• [Problem to solve]: Return, in their exact form, the lines that lie between the start of the data below and the line containing "You are a computer-use agent. Image", with both ends included.

Stored items from a collection:
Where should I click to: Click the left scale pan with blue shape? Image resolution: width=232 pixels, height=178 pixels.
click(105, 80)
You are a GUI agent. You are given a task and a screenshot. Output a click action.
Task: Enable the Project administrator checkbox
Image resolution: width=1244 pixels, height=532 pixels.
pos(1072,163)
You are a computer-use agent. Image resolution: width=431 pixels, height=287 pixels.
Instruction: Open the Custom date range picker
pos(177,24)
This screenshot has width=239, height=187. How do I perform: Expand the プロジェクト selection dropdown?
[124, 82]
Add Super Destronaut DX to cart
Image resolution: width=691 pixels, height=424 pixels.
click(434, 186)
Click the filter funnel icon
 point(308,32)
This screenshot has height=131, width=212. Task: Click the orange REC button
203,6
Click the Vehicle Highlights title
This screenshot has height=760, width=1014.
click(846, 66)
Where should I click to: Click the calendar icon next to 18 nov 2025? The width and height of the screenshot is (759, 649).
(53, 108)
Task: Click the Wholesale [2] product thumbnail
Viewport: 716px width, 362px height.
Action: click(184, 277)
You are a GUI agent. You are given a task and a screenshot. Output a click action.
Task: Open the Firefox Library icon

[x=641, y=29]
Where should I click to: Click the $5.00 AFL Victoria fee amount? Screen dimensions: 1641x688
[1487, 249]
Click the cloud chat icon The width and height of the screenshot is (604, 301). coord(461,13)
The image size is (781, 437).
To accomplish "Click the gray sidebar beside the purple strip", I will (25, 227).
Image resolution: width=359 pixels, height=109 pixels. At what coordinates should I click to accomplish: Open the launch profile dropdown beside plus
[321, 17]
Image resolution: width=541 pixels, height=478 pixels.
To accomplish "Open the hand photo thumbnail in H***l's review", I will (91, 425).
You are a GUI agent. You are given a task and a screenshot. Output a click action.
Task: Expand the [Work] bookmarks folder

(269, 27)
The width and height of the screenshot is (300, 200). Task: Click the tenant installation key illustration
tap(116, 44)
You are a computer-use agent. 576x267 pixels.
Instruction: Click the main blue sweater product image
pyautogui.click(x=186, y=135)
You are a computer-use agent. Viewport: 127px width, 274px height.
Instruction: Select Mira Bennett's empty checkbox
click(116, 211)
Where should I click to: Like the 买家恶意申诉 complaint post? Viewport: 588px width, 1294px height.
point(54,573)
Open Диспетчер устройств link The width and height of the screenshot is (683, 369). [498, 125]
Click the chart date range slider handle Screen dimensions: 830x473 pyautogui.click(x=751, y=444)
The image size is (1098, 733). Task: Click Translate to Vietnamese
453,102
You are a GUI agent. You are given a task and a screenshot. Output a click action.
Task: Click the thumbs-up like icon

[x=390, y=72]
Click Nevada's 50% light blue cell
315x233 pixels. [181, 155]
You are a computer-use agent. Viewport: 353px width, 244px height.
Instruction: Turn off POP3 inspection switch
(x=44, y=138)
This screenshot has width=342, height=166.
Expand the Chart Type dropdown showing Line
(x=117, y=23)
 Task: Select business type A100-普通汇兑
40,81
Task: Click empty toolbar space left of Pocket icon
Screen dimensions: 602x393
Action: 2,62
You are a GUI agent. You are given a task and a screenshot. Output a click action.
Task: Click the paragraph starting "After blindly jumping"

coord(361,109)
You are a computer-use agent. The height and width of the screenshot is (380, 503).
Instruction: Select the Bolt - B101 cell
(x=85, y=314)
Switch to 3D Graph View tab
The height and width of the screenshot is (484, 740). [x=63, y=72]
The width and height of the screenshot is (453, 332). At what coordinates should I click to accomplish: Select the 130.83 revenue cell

• [Your solution]:
Where should I click to: Click the left scale pan with blue shape? Image resolution: width=232 pixels, height=178 pixels.
click(105, 80)
You are a GUI agent. You are given a task and a screenshot. Output a click action.
Task: Enable the Project administrator checkbox
Image resolution: width=1244 pixels, height=532 pixels.
pos(1072,163)
You are a computer-use agent. Image resolution: width=431 pixels, height=287 pixels.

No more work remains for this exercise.